I recently came across the [spaCy](https://spacy.io) library, which bills itself as a "library for industrial-strength natural language processing in Python and Cython," and this seemed like a good opportunity to explore its capabilities. The starting point is a parsing function that parses, tags and detects entities all in one go.

In [None]:
from spacy.en import English
from spacy.parts_of_speech import ADJ
%time nlp = English()

In [None]:
# bktks = {i: nlp(bktxt, tag=True, parse=True, entity=True) for i, bktxt in bks.txts.items()}
bktksall = {i: nlp(bktxt, tag=True, parse=True, entity=True) for i, bktxt in bksall.txts.items()}

I'll be writing a bunch of functions that take a list of tokens and returns a list of processed strings, numbers, etc. The following higher order functions are to facilitate applying these `[Token] -> [a]` functions to the entire Harry Potter series, returning a dataframe that keeps track of which book the processed value in a given row came from.

In [None]:
def tobooks(f: '(toks, int) -> DataFrame', bks=bktksall) -> DataFrame:
    """Apply a function `f` to all the tokens in each book,
    putting the results into a DataFrame column, and adding
    a column to indicate each book.
    """
    return pd.concat([f(v, i) for i, v in bks.items()])

def booker(f: 'toks -> [str]') -> '(toks, int) -> DataFrame':
    @wraps(f)
    def tobookdf(toks, bknum):
        res = f(toks)
        if np.ndim(res) == 1:
            df = DataFrame(f(toks), columns=['Val'])
        else:
            df = res
        df['Book'] = bknum
        return df
    return tobookdf
    
over_books = z.comp(partial(tobooks, bks=bktksall), booker)

As an example, a function that takes a stream of tokens and returns the first 2 words that are adjectives,

In [None]:
fst_2_nouns = lambda xs: list(it.islice((x.orth_ for x in xs if x.pos == ADJ), 2))

can be applied to each book in the series as:

In [None]:
over_books(fst_2_nouns)

# Search for increasing complexity
## Average word and sentence length

A first simple search would be to see if the average length of the words or sentences increases throughout the series.

In [None]:
sent_lens = booker(lambda parsed: [spanlen(sent) for sent in parsed.sents])
wd_lens = booker(lambda parsed: [len(tok) for tok in parsed if len(tok) > 1])
spanlen = lambda span: len([wd for wd in span if len(wd) > 1])

In [None]:
def wd_sent_lens():
    def agg_lens(lns):
        return (tobooks(lns, bks=bktksall)
              .groupby('Book')['Val'].agg(['mean', 'median', 'std'])
              .rename(columns=str.capitalize))

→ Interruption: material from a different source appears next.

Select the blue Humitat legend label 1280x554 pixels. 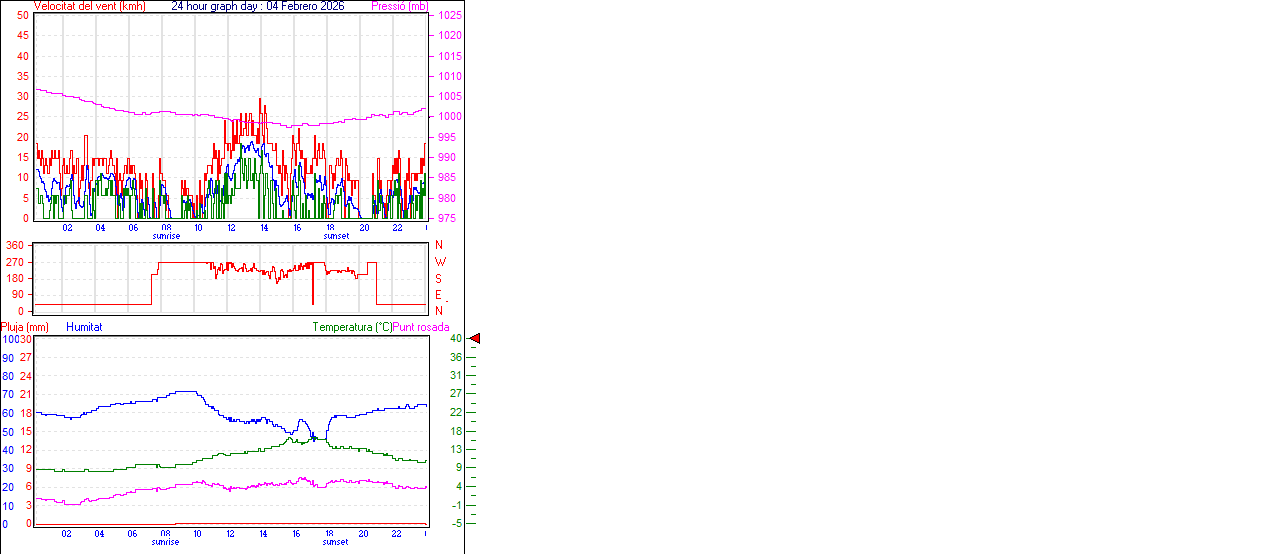tap(84, 327)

    wd_len = agg_lens(wd_lens)
    sent_len = agg_lens(sent_lens)
    
    lens = {'Sentence_length': sent_len, 'Word_length': wd_len}
    return pd.concat(lens.values(), axis=1, keys=lens.keys())
 
wsls = wd_sent_lens()
wsls

In [None]:
plt.figure(figsize=(16, 5))
plt.subplot(1, 2, 1)
wsls.Word_length['Mean'].plot(title='Average word length')
plt.subplot(1, 2, 2)
wsls.Sentence_length['Mean'].plot(title='Average sentence length');

There does appear to be an increasing trend for both average word and sentence length difference between the books, though the scale of the difference is miniscule in light of the standard deviations.

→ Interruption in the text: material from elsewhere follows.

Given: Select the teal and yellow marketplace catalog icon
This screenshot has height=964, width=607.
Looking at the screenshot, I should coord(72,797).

## Word complexity by frequency

The lack of discernible difference in word/sentence length could be because even complex language is still largely composed of shorter, commoner words, highlighted by rarer, more complex words. A way to test this could be to somehow get a measure of the frequency of just the rarer words by counting, for example,  what percentage of the words only appear once.

In [None]:
def reg_words(parsed):
    "Non-capitalized words > 3 chars long that aren't stopwords"
    wds = [tok.orth_ for tok in parsed]
    #wds = [tok.string.rstrip() for tok in parsed]
    return [w for w in wds if len(w) > 3 and (w.lower() not in stops) and not w[0].isupper()]

def wd_freqs(parsed):
    vcs = Series(Counter(reg_words(parsed))).sort_values(ascending=False)
    return vcs

In [None]:
uncwds = over_books(wd_freqs).reset_index(drop=1)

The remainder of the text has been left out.